The Soulmen were a Slovak rock band singing in English, that existed from 1967 to 1968. Together with The Beatmen they were the most important Slovak Big Beat bands. They are often considered the successors of The Beatmen and often mentioned alongside of them in the literature, partly because of the presence of legendary Dežo Ursiny in both bands and also of the name in the similar style, but their music was a significant shift in style - The Beatmen more or less didn't cross the borders of the Mersey sound, whereas The Soulmen's music was already more similar to the contemporary western RnB and rock music. Cream is often cited as the main influence on The Soulmen's music. The band was a power trio consisting of guitarist Dežo Ursiny, bassist Fedor Frešo and drummer Vlado Mallý, all of them contributing to vocals as well. They would later become members of several subsequent popular Czechoslovak bands, such as Prúdy, Collegium Musicum and Fermata. Ursiny, after dismissing his Provisorium would go on a solo career in the seventies.

History

The Soulmen were founded in summer of 1967. Ursiny, who had been a member of The Beatmen parted ways with this band, because he refused to emigrate to the West Germany with them. After several unsuccessful attempts to found a new band, he founded The Soulmen with bassist Fedor Frešo and drummer Dušan Hájek, who was soon replaced by Vlado Mallý. In December 1967 they performed at the 1st Czechoslovak Beat Festival in Lucerna hall, Prague, where they were proclaimed the best band of the festival. They played four songs: Sample Of Happiness, Baby Do Not Cry, I Have Found and a cover of Beatles' She's Leaving Home. In spring 1968 they toured around Czechoslovakia and Hungary and recorded their only record, an EP Sample Of Happiness/Wake Up/I Wish I Were/Baby Do Not Cry, in March. In May, after another Czechoslovak tour and releasing their EP, they broke up due to severe tensions and misunderstandings between the members.

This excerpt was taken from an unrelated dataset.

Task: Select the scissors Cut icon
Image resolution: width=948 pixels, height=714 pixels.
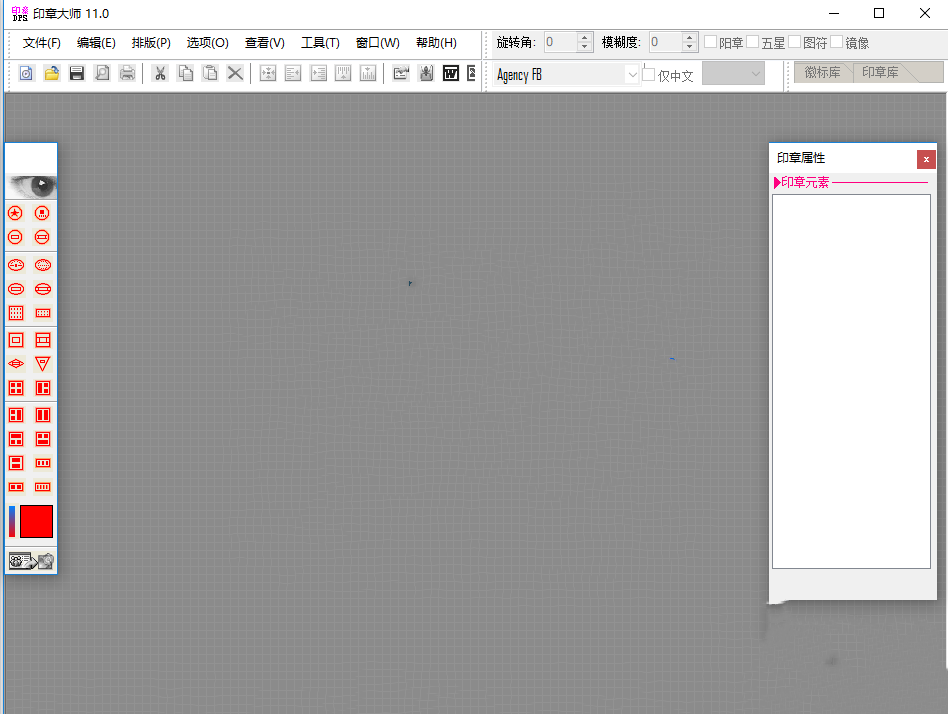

In November 1968 another group, The New Soulmen, was founded, with Ursiny on guitar, Ján Lehotský on keyboards, Fedor Letňan on bass and Peter Mráz on drums. They recorded two songs in November (I Have Found and It's Time), but broke up soon at the beginning of 1969, without releasing anything.

Band line-up
 Dežo Ursiny - guitar, vocals (d. 1995)
 Fedor Frešo - bass, vocals (d. 2018)
 Vlado Mallý - drums, vocals
 Dušan Hájek - drums, vocals

Discography
 EP 1968 (Panton)
 Sample Of Happiness (Ursiny/Juraj Lihosit)
 Wake Up (Ursiny/Elena Ursinyová sr.)
 I Wish I Were (Ursiny/Elena Ursinyová sr.)
 Baby Do Not Cry (Ursiny/Elena Ursinyová sr.)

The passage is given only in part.